Secondo i primi calcoli, solo per confermare le misure di aiuto alle famiglie si parla di 15 miliardi di euro (circa). E unicamente per il primo trimestre 2023. Un’altra ventina dovranno bastare per mantenere il taglio del cuneo fiscale al 2% per i redditi fino a 35 mila euro, senza contare i rinnovi degli statali e la rivalutazione delle pensioni. Inoltre, ci sarà da fare i conti (letteralmente) anche con la conferma degli aiuti all’Ucraina, da includere nel pacchetto di manovre che dovranno essere messe a punto con la Legge di Bilancio. Per un totale di almeno 40-45 miliardi. Risorse che dovranno essere trovate per cominciare con il piede giusto.

Verso l’esame Manovra: quali misure potrebbero saltare nel 2023

In ballo non c’è solo la credibilità della nuova forza politica. Gli italiani attendono risposte su tutti i fronti caldi, dalla riforma delle pensioni (per le quali appare quasi inevitabile il ripristino perlomeno provvisorio della Legge Fornero piena) a quella del lavoro. Del resto, la principale forza della coalizione del Centrodestra, Fratelli d’Italia, aveva più volte battuto il tasto dell’abolizione del Reddito di Cittadinanza nella sua forma attuale. Una mossa che, chiaramente, darebbe risorse da convogliare su altre misure ma che, al contempo, andrebbe inevitabilmente a imporre ulteriori e urgenti mosse sul piano del sostegno alla popolazione. Al momento appare improbabile che l’intero pacchetto di riforme possa arrivare in Manovra contando solo sui prelievi dagli extra-profitti delle società di distribuzione energetica. Men che meno da quelle dovute allo sprint delle tasse, causa inflazione.

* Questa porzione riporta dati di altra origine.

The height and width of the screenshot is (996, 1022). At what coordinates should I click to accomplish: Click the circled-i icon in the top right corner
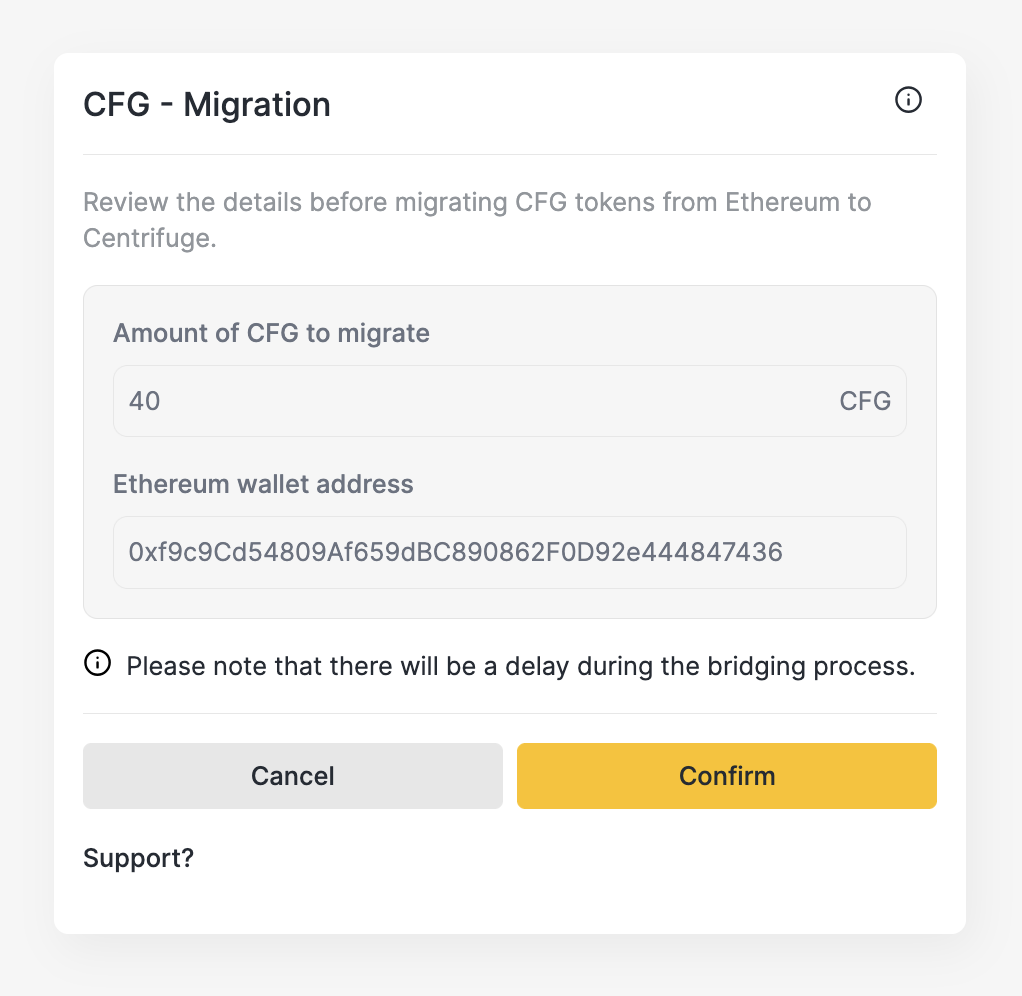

Anche per questo FdI sembra voler puntare forte sulla pace fiscale, sgravando i contribuenti da tasse arretrate e incoraggiando il saldo di quelle in entrata tramite uno sconto-condono. L’obiettivo è di tirar fuori almeno 25 miliardi anche dai fondi strutturali europei non spesi, attraverso una ripianificazione dei programmi di utilizzo. Qualcosa sul quale l’Europa potrebbe dire la sua, dilazionando i termini su tempi indefiniti. Altre risorse, quindi, potranno molto probabilmente arrivare dai tagli. In questo caso ai bonus principali, dal 110% sull’edilizia al Bonus facciate, per non parlare dello stop alle pensioni minime.

Molto probabile anche il depennamento della programmata estensione del Bonus 150 euro, così come del taglio delle imposte Iva, Irap e Irpef. Chiaro che, a fronte di una rimodulazione degli impegni, sarà necessario fornire basi concrete di risanamento. Innanzitutto confermando il taglio in bolletta, poi riorganizzando il tessuto occupazionale in modo da favorire l’autosufficienza dei giovani. La Manovra sarà solo il primo esame.